Please note that, being written to a different audience, I may have used some
terminology that I assume they know my meaning of, while you might not. But on
the other hand it is generally the same terminology I use in my language spec
itself. Also, some details are now out of date with my current thoughts, but
not too much. (More recently, a truncated version of the below is also stuffed
as an item in the TODO file of the Muldis D spec.)
============
I propose a conceptual framework for database transactions that is strongly
inspired by how distributed source-code version control systems (VCSs) work, in
particular drawing on my limited knowledge of GIT (see http://git-scm.com/ and
http://eagain.net/articles/git-for-computer-scientists/ also) specifically.
Being a *conceptual* framework, this isn't proposing syntax, but more just
general semantics and features that could have syntax provided for them.
My proposed framework is orthogonal or complementary to the relational model, or
that is to say, using it does not require that a database is comprised of
relvars or that the database has any particular structure; for the rest of this
proposal, when I say "database", I just mean an arbitrarily complex collection
such as any tuple whose attributes are all relations, however you can always
read it as the latter.
When drawing an analogy between the data that a VCS manages and the data of an
RDBMS, don't interpret this proposal as mapping any particular components. Each
folder or file or file line managed by a VCS is not intended to correspond
specifically to any of an RDBMS relvar or tuple or attribute thereof. All that
matters for this proposal is that one entire database under management by an
RDBMS corresponds to one entire depot/repository under management by a VCS, and
either of those things being managed can be arbitrarily complex, and is structured.
The fundamental feature of the framework is that the DBMS is managing a depot
consisting of 1..N versions of the same database, where every one of these
versions is both consistent and durable. A "version" is also called a "commit";
anywhere that the word "commit" appears as a noun in this proposal, it means "a
database version". Each commit is completely defined in isolation,
conceptually, and so any commits in a depot may be deleted without compromising
each of the other commits' ability to define a version of the entire database.
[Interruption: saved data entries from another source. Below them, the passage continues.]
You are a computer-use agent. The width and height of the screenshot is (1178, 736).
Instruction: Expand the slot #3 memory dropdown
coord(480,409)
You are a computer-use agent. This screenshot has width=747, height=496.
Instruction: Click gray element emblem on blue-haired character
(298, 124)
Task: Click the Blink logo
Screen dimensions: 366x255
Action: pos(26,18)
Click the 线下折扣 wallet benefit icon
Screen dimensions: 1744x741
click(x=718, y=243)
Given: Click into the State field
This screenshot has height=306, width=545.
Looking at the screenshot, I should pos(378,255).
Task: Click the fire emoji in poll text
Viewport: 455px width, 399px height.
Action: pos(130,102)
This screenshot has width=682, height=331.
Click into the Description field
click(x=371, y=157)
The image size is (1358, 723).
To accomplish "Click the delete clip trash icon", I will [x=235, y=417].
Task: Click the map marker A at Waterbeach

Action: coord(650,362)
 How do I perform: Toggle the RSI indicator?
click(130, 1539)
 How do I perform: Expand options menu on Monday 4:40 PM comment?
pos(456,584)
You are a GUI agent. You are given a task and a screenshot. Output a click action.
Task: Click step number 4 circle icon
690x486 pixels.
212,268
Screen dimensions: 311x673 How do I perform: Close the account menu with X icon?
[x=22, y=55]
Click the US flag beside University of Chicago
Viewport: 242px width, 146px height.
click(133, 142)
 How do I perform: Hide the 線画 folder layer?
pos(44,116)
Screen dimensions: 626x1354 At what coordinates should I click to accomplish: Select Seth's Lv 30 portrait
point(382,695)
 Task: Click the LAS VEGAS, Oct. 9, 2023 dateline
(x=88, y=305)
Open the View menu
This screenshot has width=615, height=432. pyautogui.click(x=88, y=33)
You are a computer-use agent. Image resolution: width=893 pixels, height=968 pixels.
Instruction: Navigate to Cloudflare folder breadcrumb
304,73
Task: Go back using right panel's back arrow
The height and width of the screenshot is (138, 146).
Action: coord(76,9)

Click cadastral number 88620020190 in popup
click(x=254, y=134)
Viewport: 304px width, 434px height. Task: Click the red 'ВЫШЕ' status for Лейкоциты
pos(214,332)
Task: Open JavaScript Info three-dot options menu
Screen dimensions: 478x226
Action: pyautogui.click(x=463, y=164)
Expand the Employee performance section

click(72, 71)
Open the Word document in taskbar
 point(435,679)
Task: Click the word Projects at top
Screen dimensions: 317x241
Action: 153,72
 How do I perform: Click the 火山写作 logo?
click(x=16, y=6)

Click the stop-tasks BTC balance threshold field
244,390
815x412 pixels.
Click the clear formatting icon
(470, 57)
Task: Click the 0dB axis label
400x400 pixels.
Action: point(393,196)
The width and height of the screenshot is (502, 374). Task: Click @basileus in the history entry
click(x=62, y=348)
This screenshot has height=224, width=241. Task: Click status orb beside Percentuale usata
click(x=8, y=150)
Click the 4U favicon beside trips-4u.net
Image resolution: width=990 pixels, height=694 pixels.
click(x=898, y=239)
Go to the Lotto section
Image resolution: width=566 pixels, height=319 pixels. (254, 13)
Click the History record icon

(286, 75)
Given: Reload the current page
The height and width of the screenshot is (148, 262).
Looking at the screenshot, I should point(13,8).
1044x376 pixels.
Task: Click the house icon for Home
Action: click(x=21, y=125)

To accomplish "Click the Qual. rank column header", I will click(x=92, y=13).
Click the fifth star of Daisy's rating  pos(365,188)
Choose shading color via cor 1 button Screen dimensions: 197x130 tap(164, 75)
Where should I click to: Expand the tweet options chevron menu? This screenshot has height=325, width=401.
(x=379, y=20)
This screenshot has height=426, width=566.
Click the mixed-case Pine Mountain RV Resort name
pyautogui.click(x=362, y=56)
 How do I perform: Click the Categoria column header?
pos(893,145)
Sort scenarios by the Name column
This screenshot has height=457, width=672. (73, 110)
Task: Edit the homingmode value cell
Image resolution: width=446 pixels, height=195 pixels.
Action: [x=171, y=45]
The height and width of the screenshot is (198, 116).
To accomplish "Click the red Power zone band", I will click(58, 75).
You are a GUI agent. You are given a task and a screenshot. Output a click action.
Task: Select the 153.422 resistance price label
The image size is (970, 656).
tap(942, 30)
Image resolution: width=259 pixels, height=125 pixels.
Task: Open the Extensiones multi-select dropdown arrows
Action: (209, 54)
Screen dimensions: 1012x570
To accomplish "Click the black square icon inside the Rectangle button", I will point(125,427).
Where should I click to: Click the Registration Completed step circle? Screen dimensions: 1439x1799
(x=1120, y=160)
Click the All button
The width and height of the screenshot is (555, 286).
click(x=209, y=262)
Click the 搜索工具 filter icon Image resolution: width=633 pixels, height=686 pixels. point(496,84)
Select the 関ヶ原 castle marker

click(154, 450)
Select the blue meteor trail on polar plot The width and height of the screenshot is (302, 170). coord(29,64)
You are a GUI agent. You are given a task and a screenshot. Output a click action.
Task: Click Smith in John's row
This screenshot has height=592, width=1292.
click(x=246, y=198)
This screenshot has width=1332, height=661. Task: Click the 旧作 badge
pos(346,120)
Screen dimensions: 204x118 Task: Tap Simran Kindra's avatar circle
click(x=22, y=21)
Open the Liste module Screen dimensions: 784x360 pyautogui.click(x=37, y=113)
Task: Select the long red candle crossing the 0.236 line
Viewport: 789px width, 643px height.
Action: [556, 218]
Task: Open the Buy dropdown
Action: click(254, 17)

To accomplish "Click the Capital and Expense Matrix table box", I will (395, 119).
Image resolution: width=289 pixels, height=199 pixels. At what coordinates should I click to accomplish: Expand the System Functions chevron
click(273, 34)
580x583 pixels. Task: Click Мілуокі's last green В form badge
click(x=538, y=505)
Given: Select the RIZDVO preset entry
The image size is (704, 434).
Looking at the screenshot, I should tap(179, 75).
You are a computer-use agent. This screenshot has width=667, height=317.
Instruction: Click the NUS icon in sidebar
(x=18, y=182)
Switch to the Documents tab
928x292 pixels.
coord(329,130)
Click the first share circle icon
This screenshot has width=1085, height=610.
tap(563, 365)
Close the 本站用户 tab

It is implementation-dependent as to how the commits are actually stored, such
as each having all of the data versus most of them just having deltas from some
other commit; what matters is that each commit *appears* to be self-contained.
Every commit is created as a single atomic action, and it is never modified
afterwards, though it may be later deleted (also an atomic action).
Every in-DBMS user process, henceforth called "user", has its own concept of the
current state of the database, which is one of the depot's commits that is
designated a "head". A user's current head is never replaced during the course
of the in-DBMS process unless the user explicitly replaces it, such as by either
performing an update or requesting to see the latest version (the latter done
such as with an explicit "synchronize" control statement). Therefore, each user
is highly isolated from all the others, and is guaranteed consistent repeatable
reads and no phantoms; they will get repeatable reads until they request
otherwise. (If a DBMS policy limits for how long they may keep this guarantee
after someone else starts to update the database, then trying to use it beyond
that time will produce an exception rather than inconsistent results, which they
would resolve by requesting to see the latest version.)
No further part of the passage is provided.